While I Was In Paradise

Five years ago I was just getting home after two weeks of sunshine, coral reef snorkelling and utter pampering in that paradise. Yes, the fine white sandy beaches, the turquoise hues of the ocean, the unbroken azure of the sky and every other descriptive cliche you can imagine . . . . a little patch of luxury in the middle of a wide ocean.

It had been a 'last hurrah' holiday with my family before I started fostering. We figured it would be a long time before we had chance to do an 'adult' holiday again. With my parents, my sister and one of my nephews, I sauntered around for two weeks in bare feet and swimwear, frequently donning the flippers and snorkel to explore some of the richest coral reef in the world.
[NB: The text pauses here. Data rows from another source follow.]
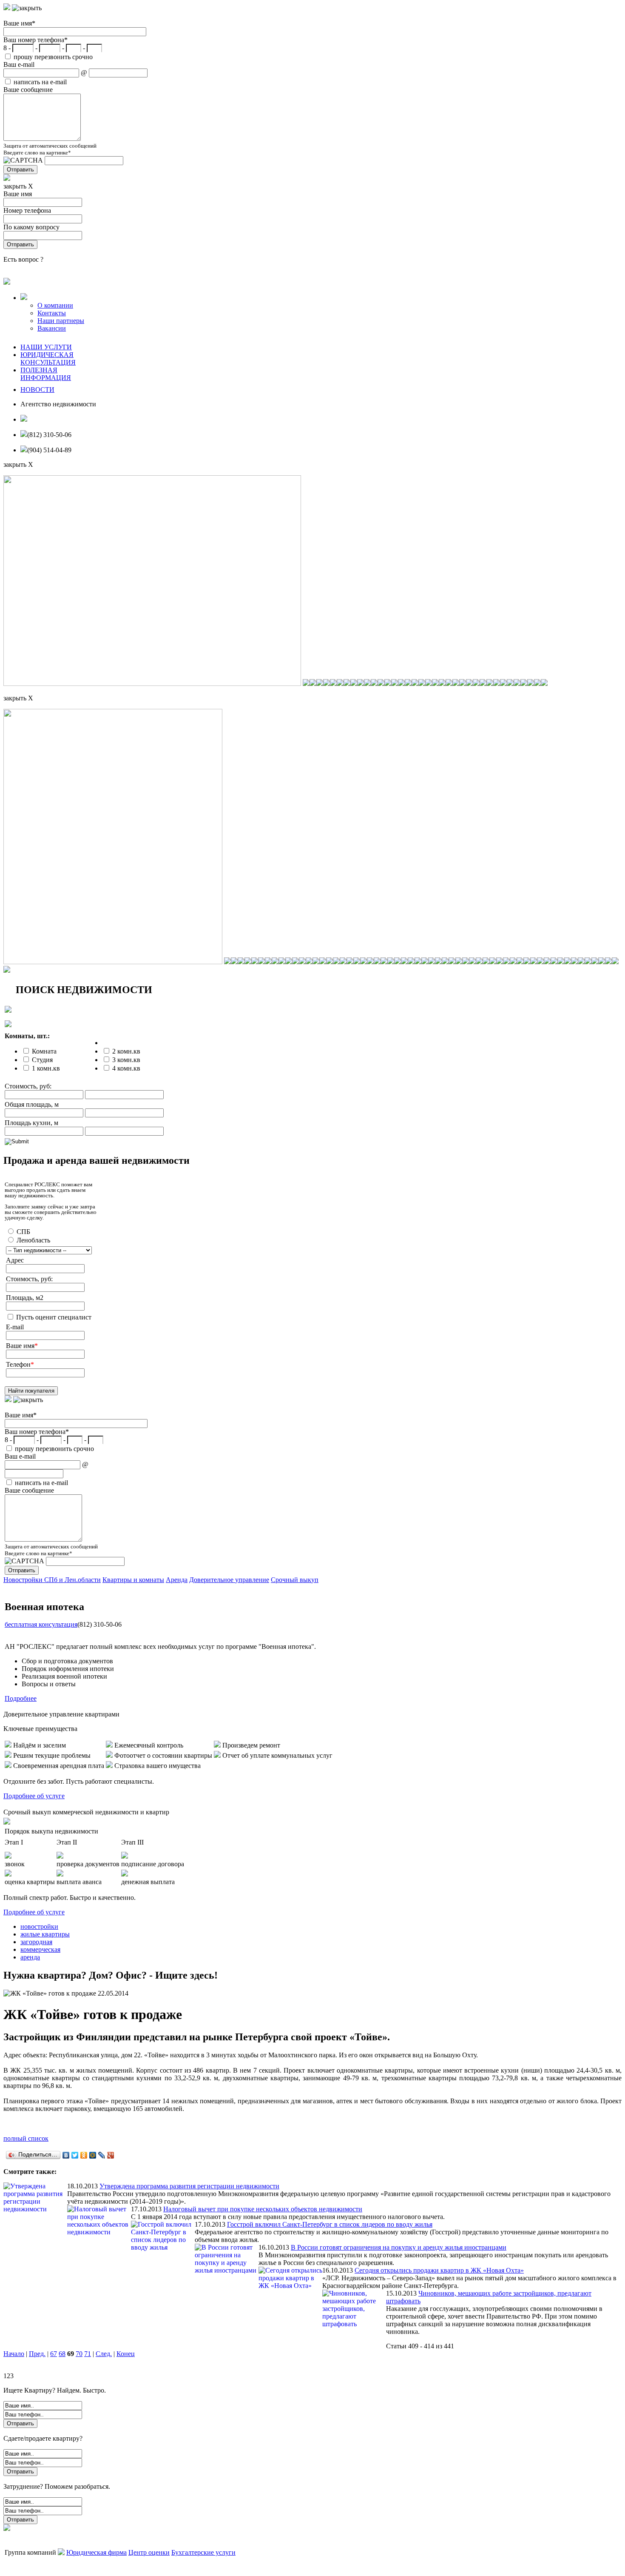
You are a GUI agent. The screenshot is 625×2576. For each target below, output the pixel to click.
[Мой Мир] (92, 2155)
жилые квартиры (45, 1934)
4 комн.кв (126, 1068)
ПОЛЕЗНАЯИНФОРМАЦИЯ (45, 373)
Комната (44, 1051)
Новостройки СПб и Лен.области (52, 1579)
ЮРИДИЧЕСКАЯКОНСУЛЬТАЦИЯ (48, 358)
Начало (13, 2353)
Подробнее (21, 1698)
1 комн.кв (46, 1068)
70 (79, 2353)
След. (104, 2353)
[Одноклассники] (84, 2155)
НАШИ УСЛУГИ (46, 347)
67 (53, 2353)
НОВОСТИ (37, 389)
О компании (55, 305)
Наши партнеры (60, 320)
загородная (36, 1941)
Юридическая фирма (96, 2552)
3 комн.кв (126, 1059)
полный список (25, 2138)
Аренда (177, 1579)
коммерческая (40, 1949)
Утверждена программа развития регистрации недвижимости (189, 2186)
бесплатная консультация (41, 1624)
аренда (30, 1957)
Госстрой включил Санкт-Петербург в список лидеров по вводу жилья (329, 2224)
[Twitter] (75, 2155)
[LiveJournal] (101, 2155)
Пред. (37, 2353)
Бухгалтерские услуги (203, 2552)
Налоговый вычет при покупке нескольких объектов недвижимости (262, 2209)
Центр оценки (149, 2552)
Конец (125, 2353)
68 (62, 2353)
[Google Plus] (110, 2155)
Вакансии (51, 328)
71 (87, 2353)
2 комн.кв (126, 1051)
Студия (42, 1059)
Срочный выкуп (294, 1579)
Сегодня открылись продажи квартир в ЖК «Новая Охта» (439, 2270)
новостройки (39, 1926)
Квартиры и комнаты (133, 1579)
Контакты (51, 313)
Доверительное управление (229, 1579)
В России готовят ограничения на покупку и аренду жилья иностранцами (398, 2247)
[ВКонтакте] (66, 2155)
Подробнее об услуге (34, 1795)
We laughed, we ate, we swam, we relaxed, we ate, we took lots of photos and did I mention we ate? Suffice it to say some of the clothes I took with me no longer fitted properly on the return journey.

If I had thought about it at the time, I suppose I would have realised that future foster children of mine were already born, and living their lives far from paradise. I didn't think about it. Yet, less than two months after this holiday, I accepted my first placement, a tiny four-month-old who would later become my adopted son.

Sometimes I think about where he was and what was happening to him while I was on that holiday. I don't think about it to be maudlin or to depress myself. I don't think about it because I feel bad about being on a soft, sandy beach while he was . . . There's no point in thinking like that. Five years ago, when this photo was taken, our lives were completely unconnected. I could have spent that two weeks anywhere; it wouldn't have made any difference to what happened to him.

And yet, every year, when Timehop throws up the photos of our little piece of paradise, I think about how my son was already alive somewhere, the subject of assessments, meetings, reports and plans, and I didn't know that he even existed. It's an annual reminder, if I needed one, of the twisty path that his little life has taken. I wish his path had been straighter for his sake but, as it is, I'm glad one of the turns brought him in my direction.